---------- DATASET EXTRACT

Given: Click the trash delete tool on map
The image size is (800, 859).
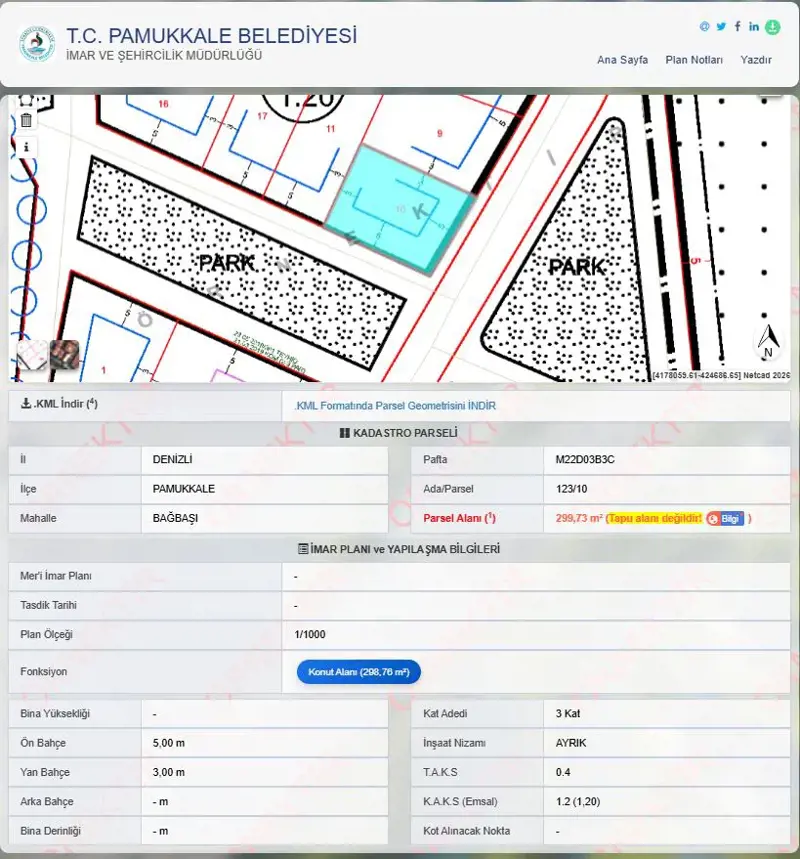Looking at the screenshot, I should pos(26,120).
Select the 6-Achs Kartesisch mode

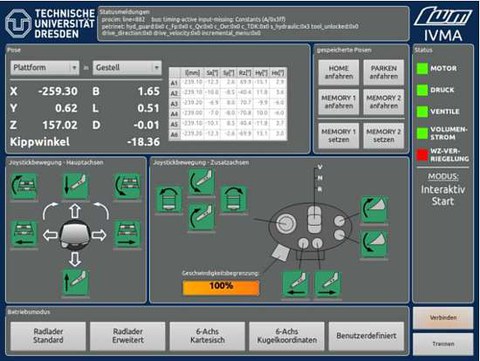pyautogui.click(x=207, y=336)
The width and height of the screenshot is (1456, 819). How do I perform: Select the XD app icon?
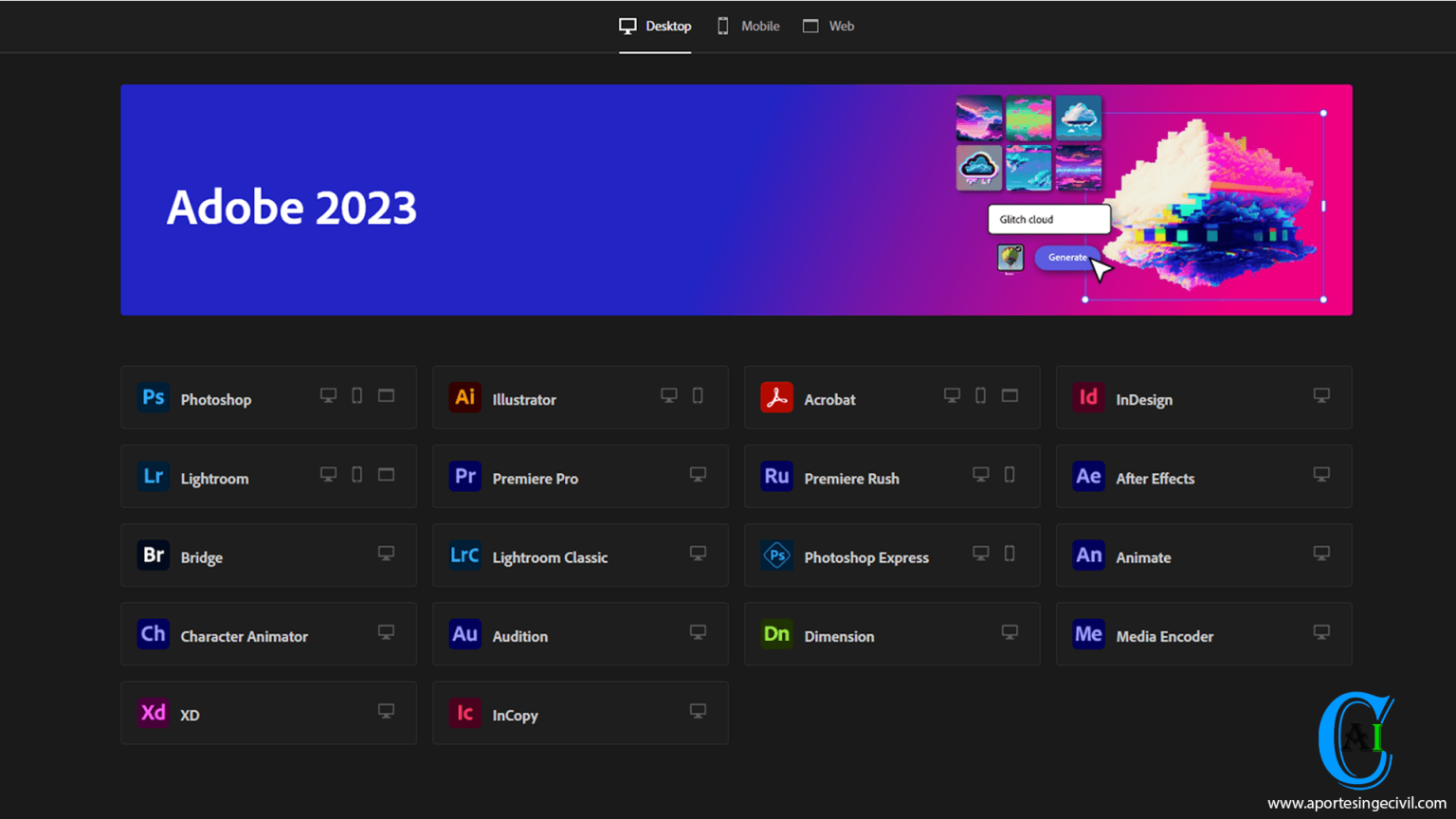point(153,713)

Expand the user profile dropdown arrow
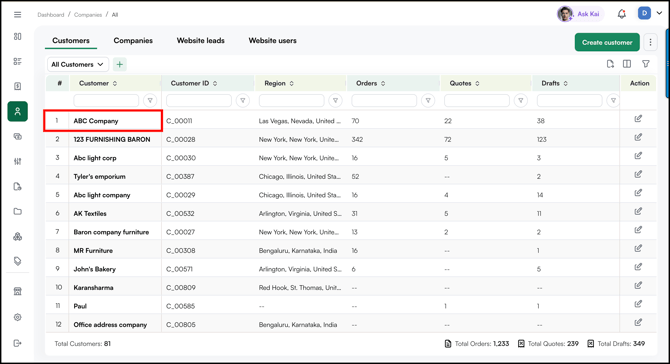click(659, 13)
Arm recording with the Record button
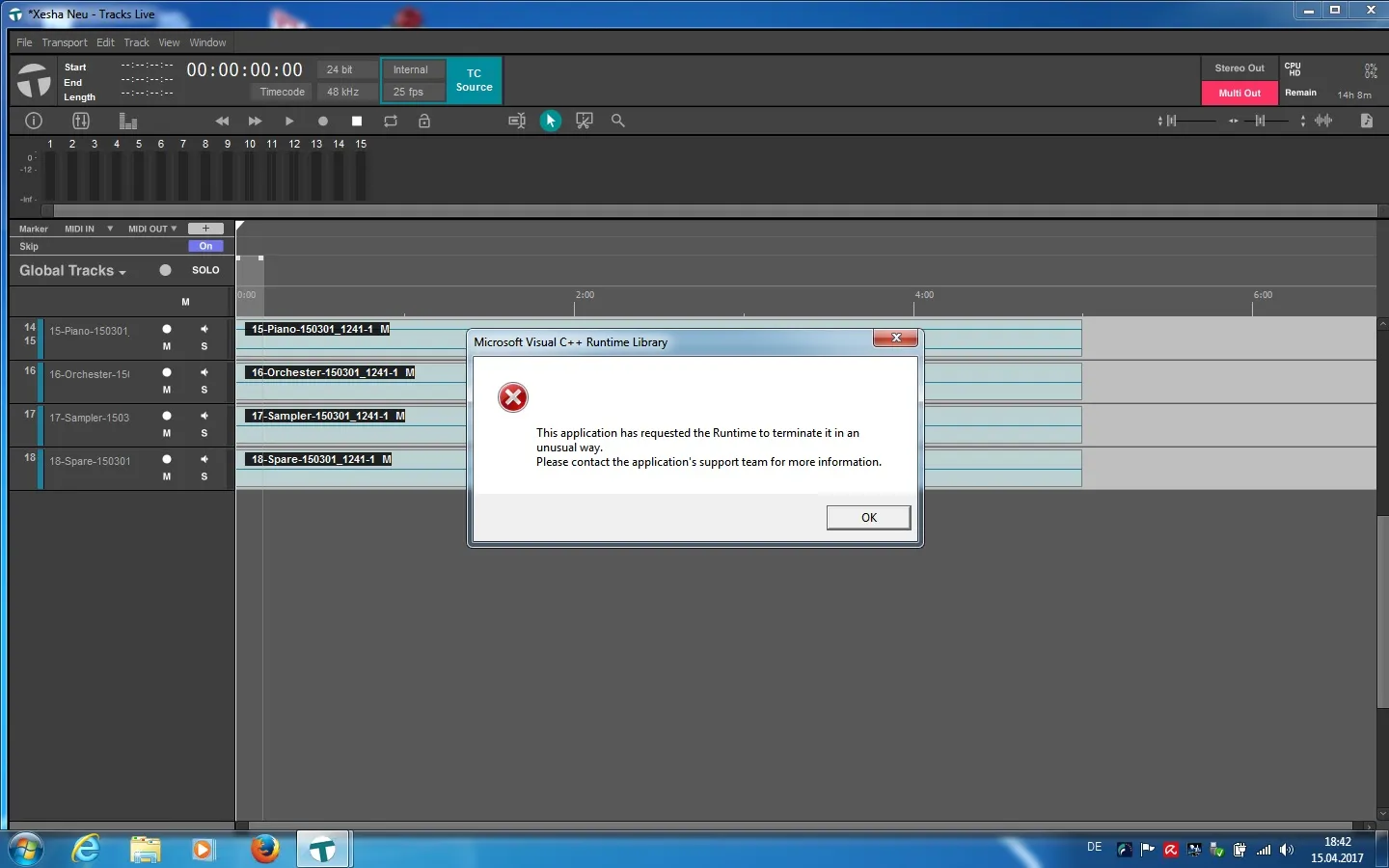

--------------------

### WHAT YOU NEED TO DO
Without the pictures, give all the records above again exactly.

### ANSWER TO THIS EXERCISE
Given: Click the trash delete tool on map
The image size is (800, 859).
Looking at the screenshot, I should pos(26,120).
Select the 6-Achs Kartesisch mode

pyautogui.click(x=207, y=336)
The width and height of the screenshot is (1456, 819). How do I perform: Select the XD app icon?
point(153,713)

Expand the user profile dropdown arrow
click(659, 13)
Arm recording with the Record button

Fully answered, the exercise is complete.